Task requirements: I need each line of the entries below that includes the string "will".
*** Study material ***
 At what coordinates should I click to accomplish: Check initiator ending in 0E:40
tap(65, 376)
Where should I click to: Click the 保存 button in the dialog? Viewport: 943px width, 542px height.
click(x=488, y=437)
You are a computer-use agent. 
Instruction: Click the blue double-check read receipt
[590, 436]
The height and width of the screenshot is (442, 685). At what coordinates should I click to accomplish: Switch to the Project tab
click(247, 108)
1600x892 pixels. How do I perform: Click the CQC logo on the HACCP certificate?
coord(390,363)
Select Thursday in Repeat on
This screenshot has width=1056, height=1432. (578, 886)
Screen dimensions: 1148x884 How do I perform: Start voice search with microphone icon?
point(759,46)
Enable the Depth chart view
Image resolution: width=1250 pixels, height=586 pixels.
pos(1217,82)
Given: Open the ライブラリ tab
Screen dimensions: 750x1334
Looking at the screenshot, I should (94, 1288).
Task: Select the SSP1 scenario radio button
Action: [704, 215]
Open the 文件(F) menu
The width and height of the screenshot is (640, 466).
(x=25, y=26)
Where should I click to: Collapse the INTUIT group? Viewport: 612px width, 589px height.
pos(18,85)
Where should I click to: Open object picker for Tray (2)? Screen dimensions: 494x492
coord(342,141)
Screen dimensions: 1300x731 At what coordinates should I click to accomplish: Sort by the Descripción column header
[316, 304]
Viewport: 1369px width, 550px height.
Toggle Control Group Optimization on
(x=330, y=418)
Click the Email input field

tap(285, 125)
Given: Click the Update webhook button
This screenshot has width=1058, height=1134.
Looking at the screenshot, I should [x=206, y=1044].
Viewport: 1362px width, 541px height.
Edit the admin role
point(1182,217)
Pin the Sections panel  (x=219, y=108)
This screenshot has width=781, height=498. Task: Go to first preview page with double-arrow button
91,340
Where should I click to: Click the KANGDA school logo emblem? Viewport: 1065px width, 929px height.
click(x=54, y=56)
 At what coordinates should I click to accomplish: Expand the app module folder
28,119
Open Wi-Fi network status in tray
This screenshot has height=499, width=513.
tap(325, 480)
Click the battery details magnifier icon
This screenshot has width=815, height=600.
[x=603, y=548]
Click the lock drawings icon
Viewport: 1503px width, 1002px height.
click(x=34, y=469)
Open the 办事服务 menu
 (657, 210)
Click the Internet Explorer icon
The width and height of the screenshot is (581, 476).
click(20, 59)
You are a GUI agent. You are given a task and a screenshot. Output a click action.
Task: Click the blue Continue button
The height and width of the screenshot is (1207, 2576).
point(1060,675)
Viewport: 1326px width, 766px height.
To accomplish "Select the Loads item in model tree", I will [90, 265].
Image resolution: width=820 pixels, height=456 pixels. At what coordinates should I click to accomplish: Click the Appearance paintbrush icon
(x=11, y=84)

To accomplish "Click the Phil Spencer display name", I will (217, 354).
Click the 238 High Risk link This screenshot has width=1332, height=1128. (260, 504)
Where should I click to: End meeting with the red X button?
*** End of Study material ***
Result of this task:
To accomplish "Select the Loads item in model tree", I will [90, 265].
To accomplish "Click the Phil Spencer display name", I will (217, 354).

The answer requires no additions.